Hoppla – das ist jetzt nicht wieder eine der griechischen Gedankenverbindungen des Evangelisten Johannes – was er sagt ist ungeheuerlich: Jesus sagt damit: Was zwischen Dir und mir ist, das gleicht dem, was mich und den Vater verbindet – und was ist das? Eine völlige Einheit von Leben, ein vollkommenes Beieinandersein – ein kennen, ein Wissen umeinander, ein mit dem anderen Sein aus letzter Einheit heraus.
So wie Gott, so kennt Jesu uns – so wie er steht niemand zu uns – er kennt den Menschen bis in seine letzte Wurzel hinab, die in Gott ruht, der ihn kennt, wie er ihn.
Keiner als Jesus, der Menschensohn ist so wissend, so überlegen Mensch, wie er. In Jesus ist der Mensch tiefer verstanden, als er sich selbst je verstehen könnte. Daher hört und vertraut der Mensch – bzw. er soll es tun, den Worten Jesu tiefer als auf das Wort der Liebsten und Weisesten……so und jetzt merken wir gleich, dass die Sache kippt, nein brutal auf uns zukommt Vorsicht anschnallen: Auch meine Liebsten und die Weisesten sind nur die „Andern“ – alle die anderen, die vor mir kamen sind Diebe und Räuber – bitte bedenken wir das – alle die vor ihm kamen: Abraham, Mose, die Propheten (jetzt hatte ich die Rabbinerin verstanden)….jeder Mensch (wie ich eingangs ergänzte), der dem anderen Gutes will…..und Jesus schlägt noch einmal zu: Nur der gute Hirte hat überhaupt den Zugang zu seinen Schafen (Bild von der Türe) - alle anderen berühren nicht wirklich die Herzen der Menschen, können sie nicht wirklich führen. Nur Jesus hat den Zugang zum Eigentlichen des menschlichen Daseins.
Nochmal: „Alle die vor mir kamen sind Diebe und Räuber, aber die Schafe haben nicht auf sie gehört.“ Das ist ein furchtbares Wort! Alle außer ihm Diebe und Räuber – nichts wird also von ihm anerkannt: Menschliche Weisheit, Güte Klugheit, pädagogisches Einfühlungsvermögen, Mitleid – alles wird mit einem Satz vom Tisch unseres eigenen Verständnisses gefegt – weil es Jesus hier um ein Letztes und Tiefstes in seiner Liebe zum Menschen geht – und dieses Letzte darf nicht mit dem nur Menschlichen verwechselt werden.
Verglichen mit dem, was Christus tut, wenn er zum Menschen kommt, ist die Weise wie der Mensch zum Menschen kommt, Diebstahl, Raub, Gewalttat und Mord.
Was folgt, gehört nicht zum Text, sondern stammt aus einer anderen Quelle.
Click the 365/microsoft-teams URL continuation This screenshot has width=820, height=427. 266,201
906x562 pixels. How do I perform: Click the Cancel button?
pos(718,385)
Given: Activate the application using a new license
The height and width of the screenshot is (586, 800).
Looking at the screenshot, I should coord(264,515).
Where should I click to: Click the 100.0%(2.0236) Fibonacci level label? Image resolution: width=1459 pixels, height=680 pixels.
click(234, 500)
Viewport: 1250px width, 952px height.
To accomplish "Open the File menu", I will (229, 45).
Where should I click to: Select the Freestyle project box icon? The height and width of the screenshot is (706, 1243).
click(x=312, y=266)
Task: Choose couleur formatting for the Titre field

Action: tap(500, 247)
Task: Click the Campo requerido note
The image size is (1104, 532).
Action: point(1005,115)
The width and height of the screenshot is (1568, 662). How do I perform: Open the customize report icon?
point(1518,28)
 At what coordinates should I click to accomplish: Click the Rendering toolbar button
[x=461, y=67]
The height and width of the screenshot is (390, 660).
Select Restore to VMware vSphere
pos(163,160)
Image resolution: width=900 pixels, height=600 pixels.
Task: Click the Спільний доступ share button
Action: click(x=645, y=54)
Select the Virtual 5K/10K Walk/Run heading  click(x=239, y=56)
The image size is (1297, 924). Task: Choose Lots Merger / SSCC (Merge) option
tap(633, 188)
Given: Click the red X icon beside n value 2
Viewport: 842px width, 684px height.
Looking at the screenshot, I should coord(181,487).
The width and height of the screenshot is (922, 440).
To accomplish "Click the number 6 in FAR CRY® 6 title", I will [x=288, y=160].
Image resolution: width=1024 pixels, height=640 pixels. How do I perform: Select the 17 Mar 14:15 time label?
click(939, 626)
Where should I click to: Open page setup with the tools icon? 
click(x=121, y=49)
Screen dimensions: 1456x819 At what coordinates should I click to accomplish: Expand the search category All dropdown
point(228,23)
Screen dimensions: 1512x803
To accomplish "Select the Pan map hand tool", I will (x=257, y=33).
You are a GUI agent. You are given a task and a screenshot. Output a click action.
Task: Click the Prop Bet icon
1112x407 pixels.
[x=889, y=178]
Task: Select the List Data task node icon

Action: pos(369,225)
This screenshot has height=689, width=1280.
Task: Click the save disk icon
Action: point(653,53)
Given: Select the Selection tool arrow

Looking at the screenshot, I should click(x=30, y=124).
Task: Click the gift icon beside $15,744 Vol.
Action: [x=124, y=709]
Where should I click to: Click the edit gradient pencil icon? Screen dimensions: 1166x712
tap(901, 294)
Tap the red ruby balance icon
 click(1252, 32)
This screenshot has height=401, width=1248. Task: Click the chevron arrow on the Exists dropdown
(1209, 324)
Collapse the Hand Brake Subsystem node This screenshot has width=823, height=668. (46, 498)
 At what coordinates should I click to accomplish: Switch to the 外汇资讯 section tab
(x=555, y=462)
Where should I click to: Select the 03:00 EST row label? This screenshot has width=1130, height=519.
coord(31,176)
In dem Augenblick in dem sich Christus als der Gute Hirte, der Erlöser zeigt, enthüllt er im selben Augenblick das, was der Mensch ist.
Nein, jetzt müssen wir uns verteidigen – so sind wir nicht!!! Ich komme doch zu meinem Nächsten nur, wenn ich eine gute Erkenntnis habe, ich will ihm doch weiterhelfen – meine Einsichten möchte ich doch nur teilen! Die Antwort des Guten Hirten: Du willst in deinem Tiefsten nicht die Wahrheit, sondern Macht über ihn!
Aber wenn ich doch den anderen ehrlich zeigen will, wie man wirklich leben kann!! Dann antwortete der Gute Hirte: Du willst nur dich selbst bestätigen in dem du dem anderen sagst, wie er/sie sein soll. Und noch ein letzter Protestversuch: Aber ich liebe doch den anderen und will ihm Gutes – und jetzt die größte Ohrfeige: Du liebst nicht deinen Nächsten, sondern du willst nur dich selbst genießen!
All das Hässliche sagt Christus über uns Menschen: Tief in dir stecken Gier, Gewalttat und Lebensneid – vulgo Mordlust – in Dir und jedem, auch im Weisen, der glaubt Weisheit zu lehren; im Prediger, der zur Frömmigkeit führt; im Erzieher, der bildet; im Vorgesetzten, der befiehlt, im Gesetzgeber, der Recht schafft, im Richter, der es anwendet – in allen Menschen ist ein Abgrund. Nur einer ist frei davon, von Grund aus. Einer nur redet aus der reinen Wahrheit, aus der wirklichen Liebe, aus der ehrlichsten Zuwendung: Christus.
Was, wenn wir das jetzt noch nervlich ertragen, was sagt das uns positiv, wenn wir nicht zu beleidigt sind – das Wort vom Guten Hirten ist uns Warnung und Aufgabe: Wenn Du dem anderen gegenüber aus Dir selbst heraus sprichst, aus Deiner Einsicht und Deiner Lebenserfahrung – vergiss es – es wird im besten Falle gut gemeint sein – wenn Du versuchst mit den Worten Jesu in deinem Hinterkopf zu sprechen, dann nimmst du den anderen ernst. Weil dann nicht mehr Du am Nächsten handelst, sondern du versuchst Christus an ihm handeln zu lassen.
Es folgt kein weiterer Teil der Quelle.